Whereas the folks at number 15 -- the Local Concert Promoters -- committed a terrible sin: they essentially stopped the show for 20 minutes of confusion and surreal back-patting. Mini announced them, and they didn't come on stage. She announced them again, and they still didn't come on stage. She tried a third time, and a woman arrived to steal her microphone and start a sort of unfunny keystone cops routine that reminded me of the more boring games of Clue I played as a child. Where is the sponsor from the carpet company? Is that dwarf on stage really a dwarf, or is he a small child? Where are the rest of the sponsors? What happened to the sponsor who was here, but who left to find the other sponsors and never returned? What happened to the sponsor they sent to find that guy who never returned, and who never returned? And why is that dwarf still on stage?
The highest low-point during this horrible ordeal was when the microphone-hijacking woman announced a great scheme for deciding the winner of a trip to India. Lesser people would have picked a ticket at random or something like that, but her scheme was to get the lighting director to send a spotlight over the whole audience, and to just "pick somebody interesting," which resulted in an extended drum roll and a roaming spotlight that finally winked out when the lighting director refused to participate. The next idea was to get the spotlight to zoom around the audience and stop on the count of three, as counted down with the participation of the carpet sponsor who seemed confused about which number came after one. Even when the scheme finally came together (one, TWO, three), what nobody on stage seemed to realize was that the spotlight was very big and held about 30 people at a time.
At this point, poor Mini was actually making shrugging gestures at people off stage, no doubt at the weight-lifting concert organizer himself who was threatening to break a lot of necks. Keep in mind this debacle had been going on for a very, very long time, and the audience was starting to jeer and laugh. But the promoters weren't finished yet...they continued bouncing around on stage trying to figure out what the hell was going on and who should win this trip to India. The identity of the dwarf was still in question. Suddenly Mr. Carpet shouted out "Row 22 seat 20" and the matter was settled. That's probably where Carpet-sahab's nephew was sitting.
Finally, at the end of the show, there were huge explosions.

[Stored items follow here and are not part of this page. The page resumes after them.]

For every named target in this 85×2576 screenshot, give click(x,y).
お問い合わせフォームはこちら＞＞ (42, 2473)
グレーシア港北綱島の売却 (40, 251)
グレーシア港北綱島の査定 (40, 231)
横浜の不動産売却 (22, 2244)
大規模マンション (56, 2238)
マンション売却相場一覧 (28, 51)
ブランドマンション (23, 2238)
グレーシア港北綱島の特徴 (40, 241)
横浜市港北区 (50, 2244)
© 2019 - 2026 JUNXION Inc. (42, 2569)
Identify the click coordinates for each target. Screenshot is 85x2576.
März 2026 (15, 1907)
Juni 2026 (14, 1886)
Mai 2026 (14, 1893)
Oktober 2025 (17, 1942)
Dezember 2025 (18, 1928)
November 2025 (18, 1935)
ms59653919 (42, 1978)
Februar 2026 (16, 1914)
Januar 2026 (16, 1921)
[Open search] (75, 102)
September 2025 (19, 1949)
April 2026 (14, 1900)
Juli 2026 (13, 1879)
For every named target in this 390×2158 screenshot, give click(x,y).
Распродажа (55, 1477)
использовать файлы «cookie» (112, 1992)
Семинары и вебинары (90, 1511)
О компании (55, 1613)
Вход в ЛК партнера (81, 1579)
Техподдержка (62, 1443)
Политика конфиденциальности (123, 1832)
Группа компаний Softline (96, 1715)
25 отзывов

We were buried with confetti. Everybody stood, both to avoid suffocation and to applaud the hard-working professionals who'd organized the show. The guy on my left -- the one with a finger-sucking reflex associated with Aishwarya Rai -- bolted before I could use him as a hostage to get me back stage, and to convince his friend to let me use the pictures he'd taken for this review. And besides, I was tired...4 hours sitting on those metal seats was pretty awful. And no doubt the only celebrity I'd meet backstage would be Sukhwinder. I wanted to be able to tell these people what a great job they'd done, but what can you say? And how can you compete with a throng of screaming fans who -- just like you -- are just one of many screaming fans who don't matter and are viewed as simply another obstacle between the dressing rooms and the tour bus?
So, with a splitting headache and a drained, satiated feeling, I joined the line and marched out into the freezing cold night. What were the stars from India doing right now, I wondered? Somewhere, Anil Kapoor -- whose hair hasn't changed in over 20 years -- was practicing his singing in his tour bus. The tour organizers were gearing up for their final show. Sukhwinder was feeding his enormous crotch monster. Mini was wondering what the hell was wrong with Canadians, and shivering in the cold.
And me? I was leaving with a renewed respect for the earnest, zany, meticulous world of Bollywood, and feeling once again my paradoxical close emotional attachment to it and the knowledge that I could never really be part of it. And after all, I thought to myself, would I really WANT to be part of it?